Сегодня вечером мы вернулись из Амстердама. Поездка по краю пастбищ и садов заставила меня вспомнить Фландрию — Рубенс и де Костер витали в воздухе. Черно-белые чайки на лугах, теплицы и ветряные мельницы, каналы с жилыми баржами. Гаага, Лейден, Гарлем; поля уже распаханы, огороды перекопаны в отдельные цветные пятна.
Долго в Rijksmuseum[245]
, одной из самых больших галерей на свете. Неслыханная свежесть картин бьет через край.«Ночной дозор» был отделен шпагатом от посетителей; перед ним караул. Великие шедевры приходится, как монархов, охранять от покушений. Они вызывают импотенцию.
Перед каждой «Вечерей» загадка: «Кто же Иуда?» — здесь у Гербрандта ван ден Эекхута легко разрешается: Иуда на переднем плане единственный, на кого не падает свет, дородный, рыжеволосый.
«Вертумн и Помона» Хендрика Голтциуса, старик с голой, прикрытой лишь тонкой вуалью девушкой, которая держит нож для срезания винограда. Рембрандт, «Еврейская невеста» — все оттенки, какие может принимать золото. Заметки для Вильфлингена.
Социальное или, лучше сказать, групповое сознание XVII века воздействует здесь особенно сильно в напоминающих чуть ли не «снимки» картинах цехов, гильдий стрелков, врачей, членов ратуши. После открытия личности аристократия и духовенство отступают. Во мне, должно быть, живет физиогномический инстинкт, который, даже порой у Дюрера и против воли, воспринимает эту перемену как утрату — особенно сильно у Франса Хальса, который богато представлен здесь. Уверенность в себе доминирует.
Чужие школы по сравнению со школами собственными так же скудны, как и в Антверпене. Среди них Гойя, «Портрет дона Рамона Сатуэ», просто и сильно. Темный костюм с белым воротником, сверху и снизу выглядывает красный жилет.
В полуподвале: роскошные кукольные домики, аугсбургское серебро, фарфор, мебель из редких пород дерева с инкрустацией слоновой костью и панцирем черепахи, журавли и выпи гончаров, вышивки. Все это дает и требует; уходишь оттуда осчастливленным и ослабленным.

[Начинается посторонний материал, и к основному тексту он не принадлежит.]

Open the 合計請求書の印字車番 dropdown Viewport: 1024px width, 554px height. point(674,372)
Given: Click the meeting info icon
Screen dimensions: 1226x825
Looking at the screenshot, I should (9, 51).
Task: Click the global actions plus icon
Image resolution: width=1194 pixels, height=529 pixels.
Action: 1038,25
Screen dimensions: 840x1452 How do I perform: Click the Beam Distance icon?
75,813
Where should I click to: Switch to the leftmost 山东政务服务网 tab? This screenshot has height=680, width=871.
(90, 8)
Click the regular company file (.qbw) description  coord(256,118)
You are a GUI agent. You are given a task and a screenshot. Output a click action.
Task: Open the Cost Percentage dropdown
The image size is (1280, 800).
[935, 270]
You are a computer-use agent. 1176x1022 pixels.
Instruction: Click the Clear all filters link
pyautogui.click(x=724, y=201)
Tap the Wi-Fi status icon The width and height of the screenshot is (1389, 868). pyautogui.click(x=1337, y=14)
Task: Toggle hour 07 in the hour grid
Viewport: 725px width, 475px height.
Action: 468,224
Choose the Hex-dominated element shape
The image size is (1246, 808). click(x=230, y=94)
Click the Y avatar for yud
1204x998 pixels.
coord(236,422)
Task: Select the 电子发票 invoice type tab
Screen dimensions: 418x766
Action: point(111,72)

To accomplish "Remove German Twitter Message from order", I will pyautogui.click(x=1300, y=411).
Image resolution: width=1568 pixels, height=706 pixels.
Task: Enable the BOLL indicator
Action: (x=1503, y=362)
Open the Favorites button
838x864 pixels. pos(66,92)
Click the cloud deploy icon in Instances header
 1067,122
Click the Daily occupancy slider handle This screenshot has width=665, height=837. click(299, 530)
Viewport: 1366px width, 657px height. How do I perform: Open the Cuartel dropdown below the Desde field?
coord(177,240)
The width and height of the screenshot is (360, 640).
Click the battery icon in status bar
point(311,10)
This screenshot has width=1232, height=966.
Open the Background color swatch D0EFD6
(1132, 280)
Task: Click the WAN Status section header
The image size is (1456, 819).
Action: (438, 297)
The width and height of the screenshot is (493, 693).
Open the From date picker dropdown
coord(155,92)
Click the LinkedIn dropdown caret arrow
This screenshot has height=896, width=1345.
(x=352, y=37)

БРЕМЕРХАФЕН, 7 ОКТЯБРЯ 1965 ГОДА
Путешествие завершено; поздно ночью я еще раз прошелся по дамбе. Корабельные колокола, туманные горны, меланхолия. Pilgrim's progress[246]
, промежуточное состояние — туман осветляет мрак. Смысл остается скрытым, но он угадывается.Как это получается, что я опять и опять нахожу друзей, расположения которых я не заслужил? Вернер Трабер, который (я должен, пожалуй, признаться) уговорил меня на эту поездку. Хайнрих фон Штюльпнагель, полагавший, что согласно концепции «Рабочего» мне непременно нужно увидеть русскую действительность. Французский врач в форте Сен-Жан, ефрейтор Хенгстман, который пал, вынося меня из-под огня. И опять же отец, который вмешался, когда я безнадежно вляпался[247]
.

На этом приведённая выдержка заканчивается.